'''

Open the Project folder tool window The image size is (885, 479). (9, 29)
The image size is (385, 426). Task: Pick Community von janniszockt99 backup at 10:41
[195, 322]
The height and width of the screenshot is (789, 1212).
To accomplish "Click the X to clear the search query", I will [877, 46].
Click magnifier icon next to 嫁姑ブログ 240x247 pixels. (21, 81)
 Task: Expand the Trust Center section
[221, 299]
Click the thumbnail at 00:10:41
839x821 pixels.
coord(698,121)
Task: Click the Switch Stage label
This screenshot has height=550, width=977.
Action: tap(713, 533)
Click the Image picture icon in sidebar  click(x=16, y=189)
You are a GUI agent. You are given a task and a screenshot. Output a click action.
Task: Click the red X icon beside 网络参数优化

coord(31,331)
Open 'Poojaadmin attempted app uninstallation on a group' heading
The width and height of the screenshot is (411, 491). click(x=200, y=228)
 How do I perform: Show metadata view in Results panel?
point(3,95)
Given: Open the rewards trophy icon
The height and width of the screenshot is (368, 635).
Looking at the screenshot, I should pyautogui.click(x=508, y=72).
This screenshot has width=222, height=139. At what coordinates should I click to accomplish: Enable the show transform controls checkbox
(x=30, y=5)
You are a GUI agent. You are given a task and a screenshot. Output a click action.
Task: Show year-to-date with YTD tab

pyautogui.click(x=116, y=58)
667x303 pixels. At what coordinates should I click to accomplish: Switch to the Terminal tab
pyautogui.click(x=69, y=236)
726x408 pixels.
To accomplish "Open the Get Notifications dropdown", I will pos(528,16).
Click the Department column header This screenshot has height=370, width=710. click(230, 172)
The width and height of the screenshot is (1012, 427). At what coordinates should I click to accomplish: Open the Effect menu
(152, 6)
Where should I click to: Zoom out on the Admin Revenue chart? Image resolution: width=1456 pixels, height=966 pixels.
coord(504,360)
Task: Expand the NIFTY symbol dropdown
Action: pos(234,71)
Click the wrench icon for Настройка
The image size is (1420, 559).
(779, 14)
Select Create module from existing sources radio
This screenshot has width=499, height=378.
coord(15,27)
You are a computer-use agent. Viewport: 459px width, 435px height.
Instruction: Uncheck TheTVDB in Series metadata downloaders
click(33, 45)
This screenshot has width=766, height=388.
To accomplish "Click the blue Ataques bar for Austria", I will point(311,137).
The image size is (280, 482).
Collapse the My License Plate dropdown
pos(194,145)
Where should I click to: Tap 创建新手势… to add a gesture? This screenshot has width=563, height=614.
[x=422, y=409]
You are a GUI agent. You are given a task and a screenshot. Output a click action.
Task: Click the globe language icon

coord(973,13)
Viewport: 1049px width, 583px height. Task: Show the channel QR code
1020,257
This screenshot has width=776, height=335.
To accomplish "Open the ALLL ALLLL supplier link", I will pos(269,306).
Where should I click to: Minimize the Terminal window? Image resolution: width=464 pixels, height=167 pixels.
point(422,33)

'''

Jouw doel – Kopieer de regels hierboven ongewijzigd. Begin bij de eerste regel en stop na de regel met "will [877, 46].".

Antwoord oefening –
Open the Project folder tool window The image size is (885, 479). (9, 29)
The image size is (385, 426). Task: Pick Community von janniszockt99 backup at 10:41
[195, 322]
The height and width of the screenshot is (789, 1212).
To accomplish "Click the X to clear the search query", I will [877, 46].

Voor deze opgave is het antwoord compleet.